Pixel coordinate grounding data

Start of Block

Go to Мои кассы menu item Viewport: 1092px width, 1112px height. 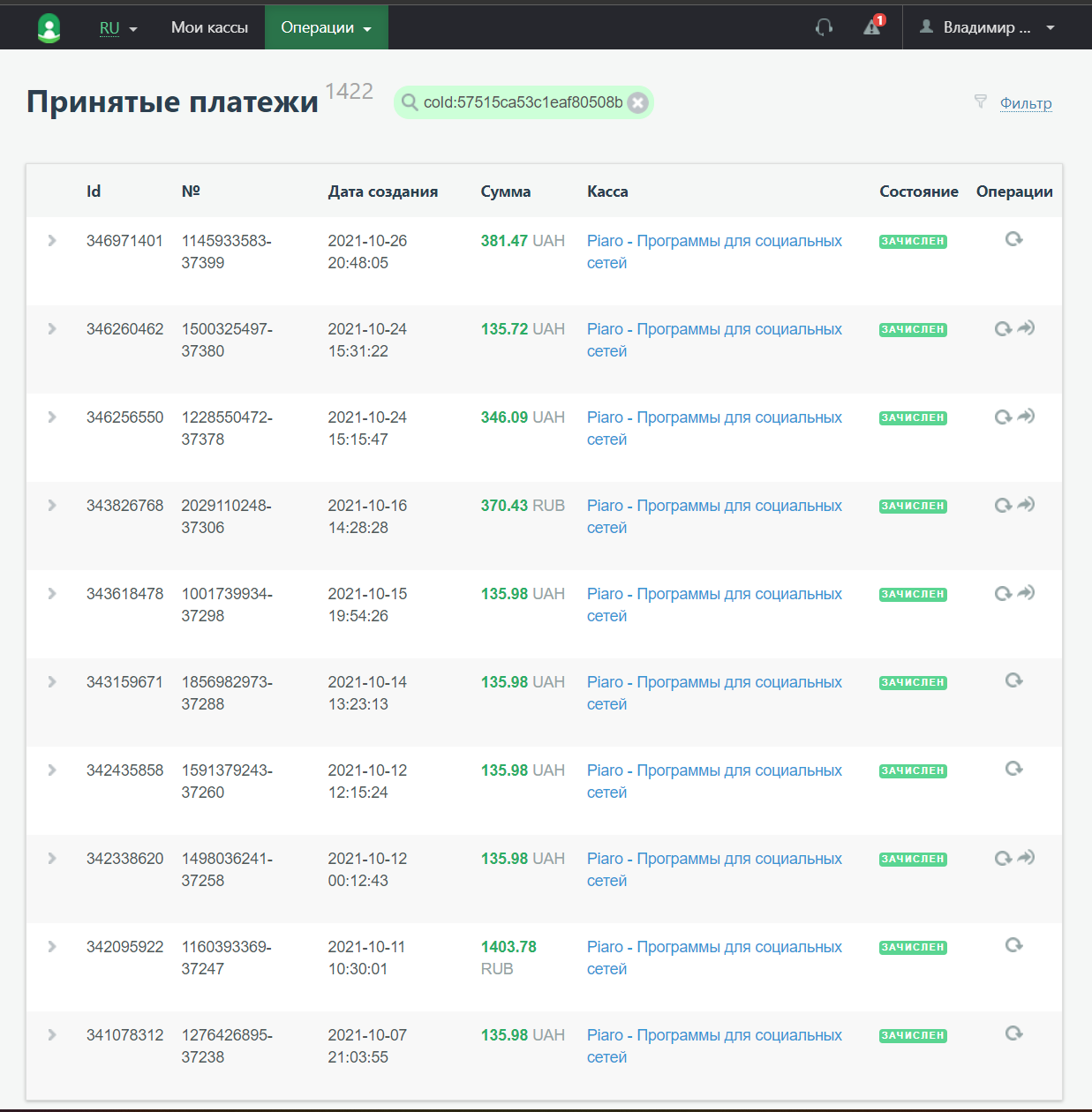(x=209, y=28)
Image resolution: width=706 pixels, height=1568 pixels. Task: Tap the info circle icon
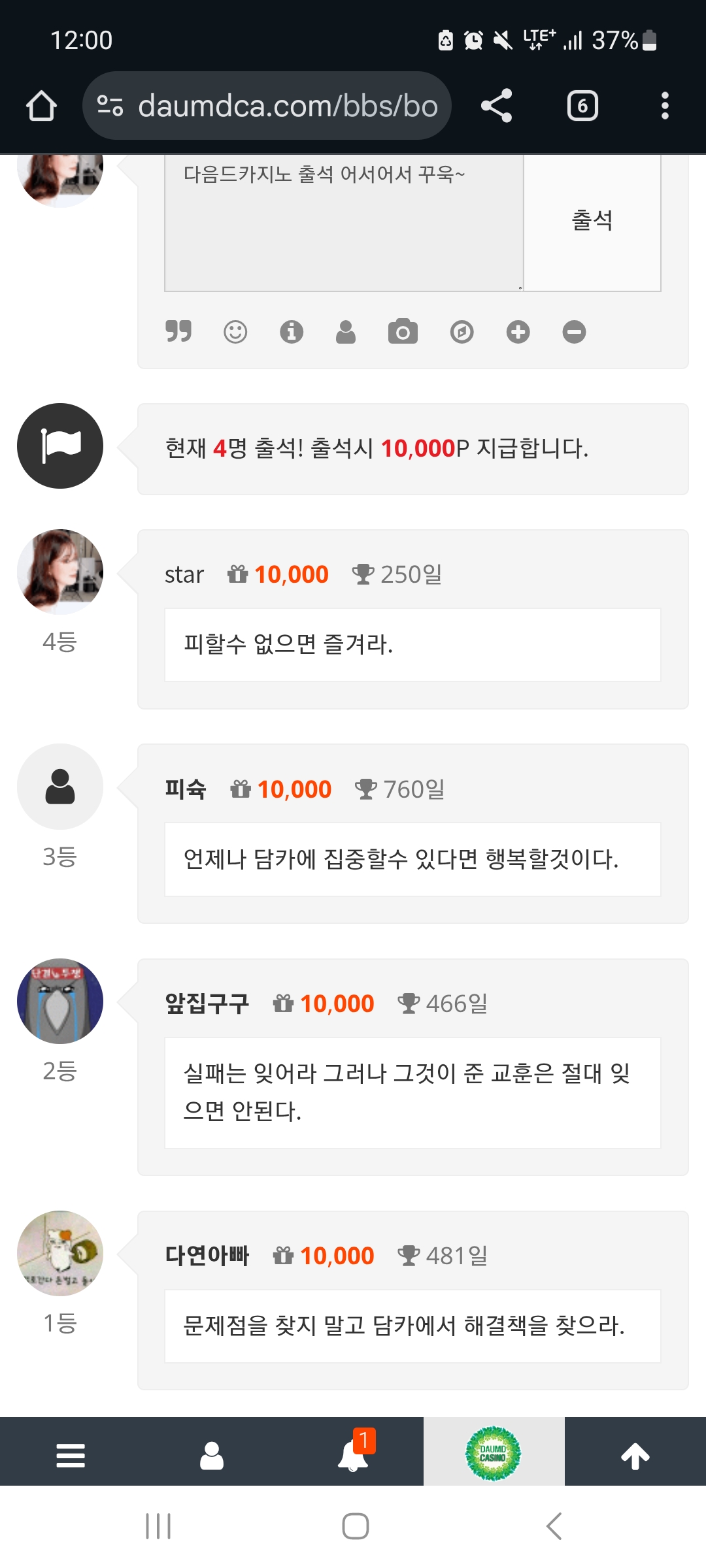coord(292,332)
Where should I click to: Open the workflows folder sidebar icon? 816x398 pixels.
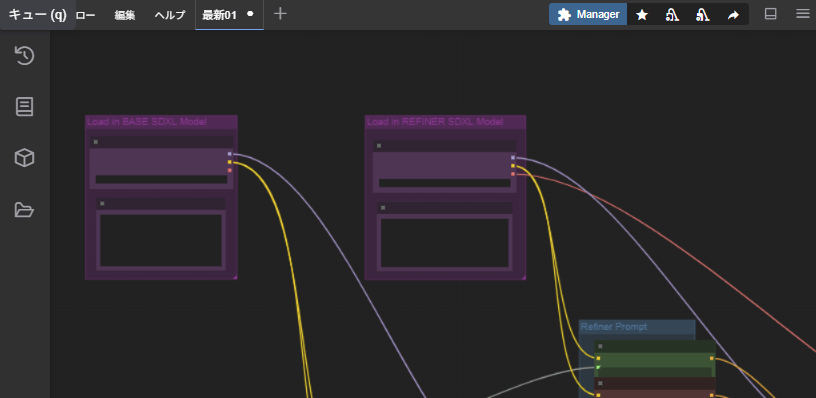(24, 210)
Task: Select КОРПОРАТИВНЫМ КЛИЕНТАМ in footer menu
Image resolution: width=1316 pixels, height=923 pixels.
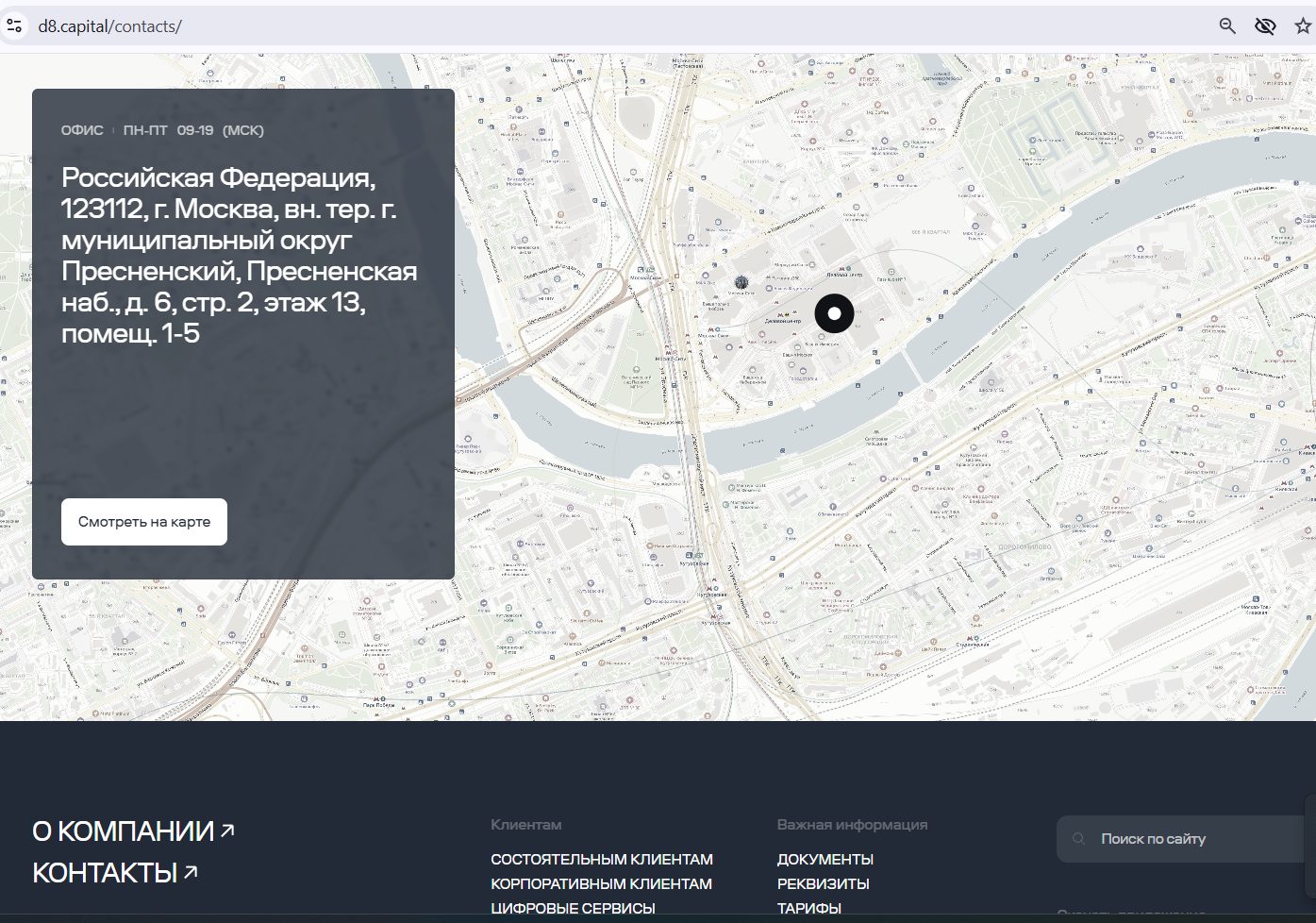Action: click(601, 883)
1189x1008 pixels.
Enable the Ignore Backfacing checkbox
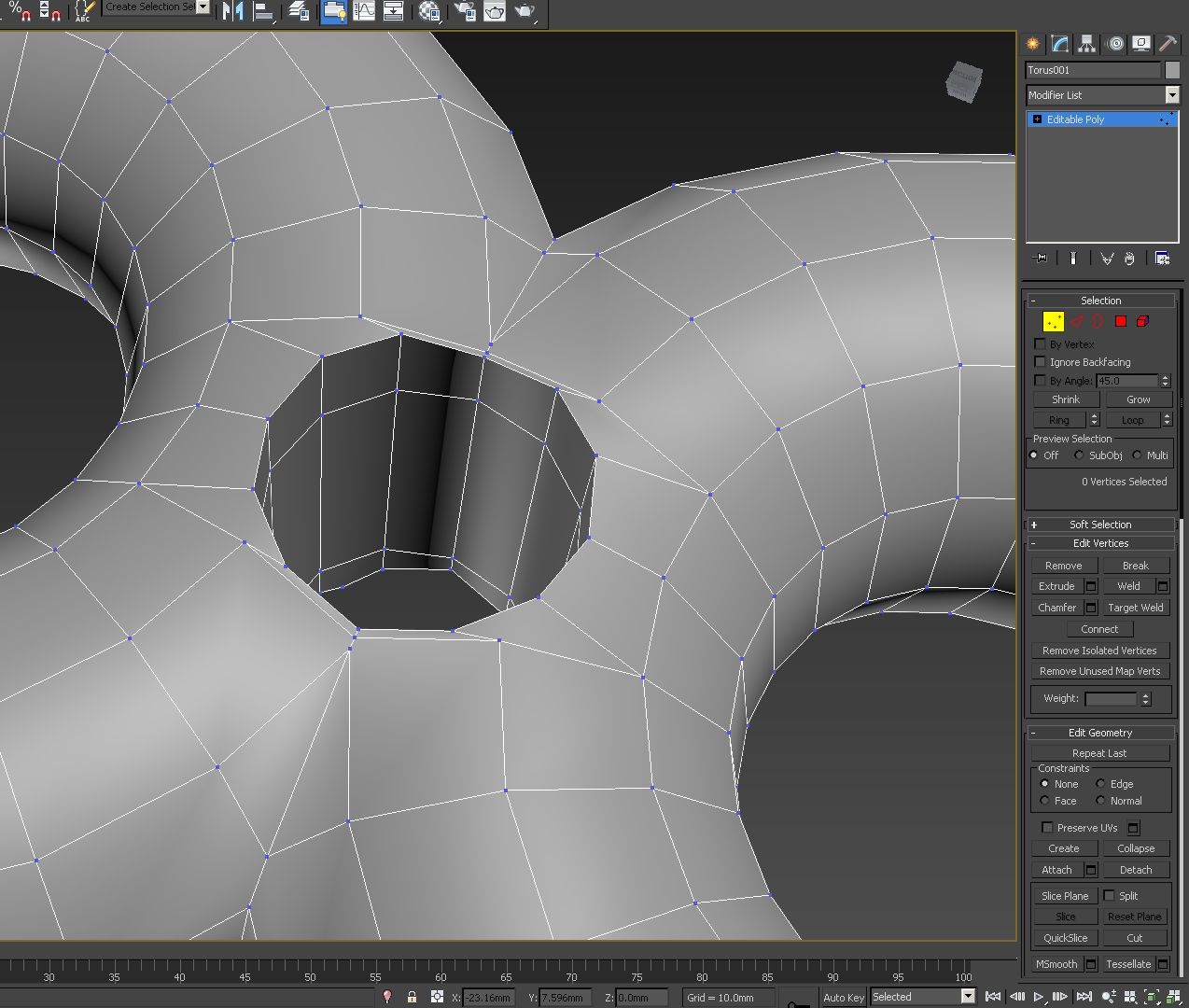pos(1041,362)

End of Block

Return word for word the line bearing "Image resolution: width=706" and every later line of the entries, but none of the pictures.

Image resolution: width=706 pixels, height=1568 pixels. Task: Tap the info circle icon
coord(292,332)
Where should I click to: Open the workflows folder sidebar icon? 816x398 pixels.
(24, 210)
Task: Select КОРПОРАТИВНЫМ КЛИЕНТАМ in footer menu
Image resolution: width=1316 pixels, height=923 pixels.
Action: click(601, 883)
1189x1008 pixels.
Enable the Ignore Backfacing checkbox
pos(1041,362)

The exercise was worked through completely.